-- start of MATERIAL FOR THIS EXERCISE --

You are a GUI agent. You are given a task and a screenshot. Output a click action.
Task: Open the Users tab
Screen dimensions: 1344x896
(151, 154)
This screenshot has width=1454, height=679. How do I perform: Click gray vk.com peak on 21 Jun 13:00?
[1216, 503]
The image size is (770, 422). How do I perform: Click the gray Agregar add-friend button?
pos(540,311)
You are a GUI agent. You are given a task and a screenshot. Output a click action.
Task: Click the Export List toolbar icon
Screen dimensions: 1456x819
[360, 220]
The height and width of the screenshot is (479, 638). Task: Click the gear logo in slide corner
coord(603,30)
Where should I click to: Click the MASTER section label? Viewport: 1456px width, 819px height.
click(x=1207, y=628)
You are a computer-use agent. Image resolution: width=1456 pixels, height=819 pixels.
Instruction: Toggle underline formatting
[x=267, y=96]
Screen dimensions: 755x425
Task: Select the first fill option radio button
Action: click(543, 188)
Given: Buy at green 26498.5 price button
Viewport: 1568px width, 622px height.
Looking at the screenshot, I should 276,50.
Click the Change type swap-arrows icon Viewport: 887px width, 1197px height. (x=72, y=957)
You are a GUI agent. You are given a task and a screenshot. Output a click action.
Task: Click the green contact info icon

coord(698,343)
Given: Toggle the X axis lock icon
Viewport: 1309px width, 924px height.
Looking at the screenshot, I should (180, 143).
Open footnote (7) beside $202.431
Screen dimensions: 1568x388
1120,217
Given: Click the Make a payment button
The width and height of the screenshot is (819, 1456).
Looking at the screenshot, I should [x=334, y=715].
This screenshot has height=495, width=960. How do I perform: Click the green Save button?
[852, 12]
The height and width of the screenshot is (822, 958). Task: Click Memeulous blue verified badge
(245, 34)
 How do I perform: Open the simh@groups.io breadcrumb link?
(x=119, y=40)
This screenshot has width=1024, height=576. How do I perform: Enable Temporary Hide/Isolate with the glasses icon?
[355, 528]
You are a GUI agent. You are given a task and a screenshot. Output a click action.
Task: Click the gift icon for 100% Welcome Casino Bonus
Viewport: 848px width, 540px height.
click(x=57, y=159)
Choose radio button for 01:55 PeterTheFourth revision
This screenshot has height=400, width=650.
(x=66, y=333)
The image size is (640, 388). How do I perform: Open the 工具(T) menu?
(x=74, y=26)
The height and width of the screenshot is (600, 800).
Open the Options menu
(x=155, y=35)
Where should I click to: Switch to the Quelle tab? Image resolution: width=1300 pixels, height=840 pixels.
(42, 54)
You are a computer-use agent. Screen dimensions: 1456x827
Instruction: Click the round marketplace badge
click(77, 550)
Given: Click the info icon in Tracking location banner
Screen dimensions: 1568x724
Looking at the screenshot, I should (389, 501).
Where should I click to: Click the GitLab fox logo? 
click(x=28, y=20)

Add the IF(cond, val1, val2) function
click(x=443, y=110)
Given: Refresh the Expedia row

-- end of MATERIAL FOR THIS EXERCISE --

→ **REQUIREMENT**
Reproduce the entries above in full, replacing every occurrence of "GUI agent" with "graphical interface agent" and leaving all other text unchanged.

→ **WRITTEN ANSWER**
You are a graphical interface agent. You are given a task and a screenshot. Output a click action.
Task: Open the Users tab
Screen dimensions: 1344x896
(151, 154)
This screenshot has width=1454, height=679. How do I perform: Click gray vk.com peak on 21 Jun 13:00?
[1216, 503]
The image size is (770, 422). How do I perform: Click the gray Agregar add-friend button?
pos(540,311)
You are a graphical interface agent. You are given a task and a screenshot. Output a click action.
Task: Click the Export List toolbar icon
Screen dimensions: 1456x819
[360, 220]
The height and width of the screenshot is (479, 638). Task: Click the gear logo in slide corner
coord(603,30)
Where should I click to: Click the MASTER section label? Viewport: 1456px width, 819px height.
click(x=1207, y=628)
You are a computer-use agent. Image resolution: width=1456 pixels, height=819 pixels.
Instruction: Toggle underline formatting
[x=267, y=96]
Screen dimensions: 755x425
Task: Select the first fill option radio button
Action: click(543, 188)
Given: Buy at green 26498.5 price button
Viewport: 1568px width, 622px height.
Looking at the screenshot, I should 276,50.
Click the Change type swap-arrows icon Viewport: 887px width, 1197px height. (x=72, y=957)
You are a graphical interface agent. You are given a task and a screenshot. Output a click action.
Task: Click the green contact info icon

coord(698,343)
Given: Toggle the X axis lock icon
Viewport: 1309px width, 924px height.
Looking at the screenshot, I should (180, 143).
Open footnote (7) beside $202.431
Screen dimensions: 1568x388
1120,217
Given: Click the Make a payment button
The width and height of the screenshot is (819, 1456).
Looking at the screenshot, I should [x=334, y=715].
This screenshot has height=495, width=960. How do I perform: Click the green Save button?
[852, 12]
The height and width of the screenshot is (822, 958). Task: Click Memeulous blue verified badge
(245, 34)
 How do I perform: Open the simh@groups.io breadcrumb link?
(x=119, y=40)
This screenshot has width=1024, height=576. How do I perform: Enable Temporary Hide/Isolate with the glasses icon?
[355, 528]
You are a graphical interface agent. You are given a task and a screenshot. Output a click action.
Task: Click the gift icon for 100% Welcome Casino Bonus
Viewport: 848px width, 540px height.
click(x=57, y=159)
Choose radio button for 01:55 PeterTheFourth revision
This screenshot has height=400, width=650.
(x=66, y=333)
The image size is (640, 388). How do I perform: Open the 工具(T) menu?
(x=74, y=26)
The height and width of the screenshot is (600, 800).
Open the Options menu
(x=155, y=35)
Where should I click to: Switch to the Quelle tab? Image resolution: width=1300 pixels, height=840 pixels.
(42, 54)
You are a computer-use agent. Screen dimensions: 1456x827
Instruction: Click the round marketplace badge
click(77, 550)
Given: Click the info icon in Tracking location banner
Screen dimensions: 1568x724
Looking at the screenshot, I should (389, 501).
Where should I click to: Click the GitLab fox logo? 
click(x=28, y=20)

Add the IF(cond, val1, val2) function
click(x=443, y=110)
Given: Refresh the Expedia row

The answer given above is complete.